Cette réalité, tous les présidents de la Ve l’ont intégrée. Ils en ont même fait un usage politique à travers une mise en scène de leur corps public et de leur corps privé, avec d’un côté des cérémonies de célébration du pouvoir présidentiel, comme les commémorations ou les fêtes nationales, et de l’autre la présentation sélective et ostentatoire d’aspects de leur vie personnelle – que ce soit leur famille, leurs animaux domestiques ou leur goût pour l’accordéon. Cette instrumentalisation des deux corps du président s’est longtemps révélée efficace : elle a permis de diversifier les messages politiques tout en garantissant une proximité avec les Français, source essentielle de la légitimité dans une démocratie d’opinion. L’équilibre était lié au fait que la frontière entre ces deux corps, même factice, était respectée aussi bien par les présidents que par ceux dont le métier les amène à commenter leurs faits et gestes.

L’influence croissante de la communication dans la vie politique et l’esprit du temps caractérisé par une demande irrépressible de transparence ont bousculé cette frontière. Ils ont conduit à une surexposition du corps privé du président, objet de fascination pour le public et d’investigation pour les journalistes, au détriment de son corps politique. 

La présidence de Nicolas Sarkozy a marqué un tournant, et la mise en scène permanente de sa vie privée par l’ancien président a rompu les digues, déjà bien érodées, qui séparaient ces deux corps. Jusqu’alors, le corps politique du président appartenait au pays, et ses paroles et ses actes étaient scrutés minutieusement par les nombreux journalistes chargés d’en expliquer le sens. La nouveauté vient aujourd’hui de ce que son corps privé lui est également dérobé par une foule vorace, avide d’en savoir toujours plus sur son intimité. On aurait pu penser que l’élection de François Hollande, le « président normal » connu pour sa pudeur, conduirait à un retour à la situation antérieure. Il n’en fut rien et rien ne lui fut épargné, de ses frasques amoureuses qui lui valurent d’être immortalisé un casque de scooter sur la tête devant l’appartement de sa maîtresse rue du Cirque (cela ne s’invente pas), jusqu’aux confidences dévastatrices de son ex-compagne publiées dans un ouvrage devenu un best-seller. 

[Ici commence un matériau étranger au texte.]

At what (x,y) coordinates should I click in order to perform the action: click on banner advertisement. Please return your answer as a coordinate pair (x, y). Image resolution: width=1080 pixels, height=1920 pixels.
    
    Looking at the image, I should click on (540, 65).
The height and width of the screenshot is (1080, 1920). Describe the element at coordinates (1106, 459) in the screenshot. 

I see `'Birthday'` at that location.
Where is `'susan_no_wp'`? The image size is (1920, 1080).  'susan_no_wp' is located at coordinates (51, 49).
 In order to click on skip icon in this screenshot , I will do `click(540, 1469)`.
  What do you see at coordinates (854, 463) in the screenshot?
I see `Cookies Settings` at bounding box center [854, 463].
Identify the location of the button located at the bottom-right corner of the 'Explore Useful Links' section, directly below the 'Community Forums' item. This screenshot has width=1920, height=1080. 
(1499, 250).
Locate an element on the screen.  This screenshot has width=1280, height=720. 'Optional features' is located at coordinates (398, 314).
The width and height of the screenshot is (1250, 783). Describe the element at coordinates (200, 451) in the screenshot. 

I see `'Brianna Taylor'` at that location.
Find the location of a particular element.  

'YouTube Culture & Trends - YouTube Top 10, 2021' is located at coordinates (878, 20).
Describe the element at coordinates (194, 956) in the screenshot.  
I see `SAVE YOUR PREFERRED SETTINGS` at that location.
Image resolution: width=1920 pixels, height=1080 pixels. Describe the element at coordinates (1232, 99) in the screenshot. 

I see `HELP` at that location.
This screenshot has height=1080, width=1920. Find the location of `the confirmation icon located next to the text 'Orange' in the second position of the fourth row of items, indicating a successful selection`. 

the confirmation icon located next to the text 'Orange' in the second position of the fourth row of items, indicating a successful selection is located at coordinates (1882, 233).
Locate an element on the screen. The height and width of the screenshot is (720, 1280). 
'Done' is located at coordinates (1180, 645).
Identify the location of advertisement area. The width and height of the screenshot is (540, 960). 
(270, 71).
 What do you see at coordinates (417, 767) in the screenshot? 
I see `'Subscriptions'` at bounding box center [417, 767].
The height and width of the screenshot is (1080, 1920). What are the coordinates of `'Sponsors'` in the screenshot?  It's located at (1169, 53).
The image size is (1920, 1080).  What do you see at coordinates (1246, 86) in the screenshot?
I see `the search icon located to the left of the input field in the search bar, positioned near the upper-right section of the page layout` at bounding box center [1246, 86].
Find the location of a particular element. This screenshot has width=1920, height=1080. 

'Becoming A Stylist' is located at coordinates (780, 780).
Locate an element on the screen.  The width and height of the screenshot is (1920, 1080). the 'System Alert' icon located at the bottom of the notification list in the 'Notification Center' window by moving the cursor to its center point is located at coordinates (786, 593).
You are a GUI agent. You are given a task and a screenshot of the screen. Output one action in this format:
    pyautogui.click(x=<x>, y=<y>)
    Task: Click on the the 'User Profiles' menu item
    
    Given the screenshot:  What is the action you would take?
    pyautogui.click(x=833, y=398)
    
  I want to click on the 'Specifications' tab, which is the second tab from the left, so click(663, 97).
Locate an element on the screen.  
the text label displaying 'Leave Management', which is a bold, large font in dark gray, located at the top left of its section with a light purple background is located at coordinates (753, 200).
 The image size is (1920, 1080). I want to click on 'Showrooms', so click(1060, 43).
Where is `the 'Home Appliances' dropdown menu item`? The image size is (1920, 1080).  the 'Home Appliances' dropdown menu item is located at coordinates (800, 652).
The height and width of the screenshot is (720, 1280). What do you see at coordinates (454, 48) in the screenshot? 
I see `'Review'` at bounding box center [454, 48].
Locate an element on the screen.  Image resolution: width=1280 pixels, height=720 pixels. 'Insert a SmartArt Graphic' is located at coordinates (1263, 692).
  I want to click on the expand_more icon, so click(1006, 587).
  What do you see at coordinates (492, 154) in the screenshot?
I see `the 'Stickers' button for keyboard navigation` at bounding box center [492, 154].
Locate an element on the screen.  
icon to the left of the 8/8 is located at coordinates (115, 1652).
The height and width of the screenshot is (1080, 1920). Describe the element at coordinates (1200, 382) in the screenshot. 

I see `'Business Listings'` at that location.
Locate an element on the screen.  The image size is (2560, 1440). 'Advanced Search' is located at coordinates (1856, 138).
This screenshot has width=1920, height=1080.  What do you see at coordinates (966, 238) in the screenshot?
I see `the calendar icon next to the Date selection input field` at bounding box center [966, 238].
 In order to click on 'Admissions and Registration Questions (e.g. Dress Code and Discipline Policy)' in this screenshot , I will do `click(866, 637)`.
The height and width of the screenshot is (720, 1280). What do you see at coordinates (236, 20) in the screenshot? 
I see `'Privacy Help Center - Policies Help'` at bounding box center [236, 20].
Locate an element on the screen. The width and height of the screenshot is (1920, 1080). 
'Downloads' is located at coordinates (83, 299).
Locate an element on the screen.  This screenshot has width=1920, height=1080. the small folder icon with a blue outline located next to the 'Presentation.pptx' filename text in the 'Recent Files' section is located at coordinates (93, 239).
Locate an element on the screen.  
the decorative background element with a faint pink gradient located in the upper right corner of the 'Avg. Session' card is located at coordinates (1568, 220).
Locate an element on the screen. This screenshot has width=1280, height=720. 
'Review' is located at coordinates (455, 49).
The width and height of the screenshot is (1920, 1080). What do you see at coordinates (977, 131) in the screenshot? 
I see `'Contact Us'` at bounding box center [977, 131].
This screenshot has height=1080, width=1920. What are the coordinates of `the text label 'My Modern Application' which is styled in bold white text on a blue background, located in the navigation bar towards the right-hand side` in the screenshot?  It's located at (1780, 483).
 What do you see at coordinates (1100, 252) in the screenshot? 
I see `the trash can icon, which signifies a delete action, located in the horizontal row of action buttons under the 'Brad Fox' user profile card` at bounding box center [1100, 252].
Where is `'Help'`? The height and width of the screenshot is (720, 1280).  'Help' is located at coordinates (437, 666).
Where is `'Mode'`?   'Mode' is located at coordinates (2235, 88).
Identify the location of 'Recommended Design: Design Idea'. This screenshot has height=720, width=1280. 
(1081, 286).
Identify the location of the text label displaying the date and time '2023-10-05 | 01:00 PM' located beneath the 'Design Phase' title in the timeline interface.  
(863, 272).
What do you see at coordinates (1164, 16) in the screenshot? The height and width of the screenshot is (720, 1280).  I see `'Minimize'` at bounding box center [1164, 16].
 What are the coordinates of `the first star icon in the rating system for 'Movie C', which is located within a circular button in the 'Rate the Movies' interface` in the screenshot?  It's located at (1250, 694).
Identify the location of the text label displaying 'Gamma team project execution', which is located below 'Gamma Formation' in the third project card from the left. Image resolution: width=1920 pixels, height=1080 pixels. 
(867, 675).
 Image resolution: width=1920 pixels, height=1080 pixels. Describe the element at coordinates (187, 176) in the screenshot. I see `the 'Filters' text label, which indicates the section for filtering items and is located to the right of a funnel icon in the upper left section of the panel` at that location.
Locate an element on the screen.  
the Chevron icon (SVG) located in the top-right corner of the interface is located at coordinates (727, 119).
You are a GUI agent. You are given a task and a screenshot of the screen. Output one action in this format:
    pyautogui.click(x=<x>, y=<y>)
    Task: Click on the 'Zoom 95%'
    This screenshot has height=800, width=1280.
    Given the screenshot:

Cette évolution vers la privatisation du corps présidentiel a été analysée à de nombreuses reprises, et de belle manière. Face à cette situation, la plainte nostalgique ou l’espoir d’un retour en arrière semblent vains, tout comme il est absurde d’espérer qu’un homme ou une femme providentiel vienne sauver le pays et mettre de l’ordre dans ce qui apparaît comme un désordre contemporain. Après tout, les démocraties anglaise et américaine se sont depuis longtemps construites sur l’absence de cette frontière entre corps privé et corps politique, avec l’idée que le second constituait un enjeu politique comme un autre. 

En France, ce que cette évolution nous dit de la fonction présidentielle et de son affaissement est plus intéressant. Elle dévoile l’un des paradoxes de notre époque : les Français en savent beaucoup plus qu’avant sur la vie intime de leur président, mais ils n’ont jamais aussi peu respecté son corps politique. La peopolisation du corps privé du président correspond à une impopularité chronique de son exercice de la fonction. Les deux éléments sont évidemment liés. De l’autre côté, il faut de plus en plus de temps à nos présidents pour prendre la mesure du corps spirituel présidentiel, son ampleur paraissant démesurée par rapport à leurs ambitions et à leur destin de modestes créatures démocratiques. 

Malgré le pouvoir encore considérable qui leur incombe, ils ne semblent plus en mesure de faire face seuls à la complexité de la situation politique, économique et culturelle du pays. À ce titre, la situation institutionnelle de la France ne paraît plus en adéquation avec le désir de participation des citoyens, le besoin de contrepouvoirs efficaces à l’action présidentielle, à commencer par le Parlement, et la demande de transparence de l’action publique. 

Ernst Kantorowicz rappelle que c’est au nom de la défense du corps spirituel de la monarchie que les puritains, en 1649, exécutèrent le roi d’Angleterre Charles Ier. Plutôt que de rêver à un nouveau de Gaulle, « un chef qui fasse le ménage », quitte à fantasmer une sortie des principes démocratiques, il est urgent de redéfinir les pouvoirs, aujourd’hui excessifs, attribués au corps politique du président et d’en modifier la nature pour l’adapter à notre époque. Et ce, avant que les Français, dans leur colère contre son impuissance, ne finissent par s’en prendre à son corps privé dans une tentative désespérée de restaurer le corps spirituel de la communauté politique.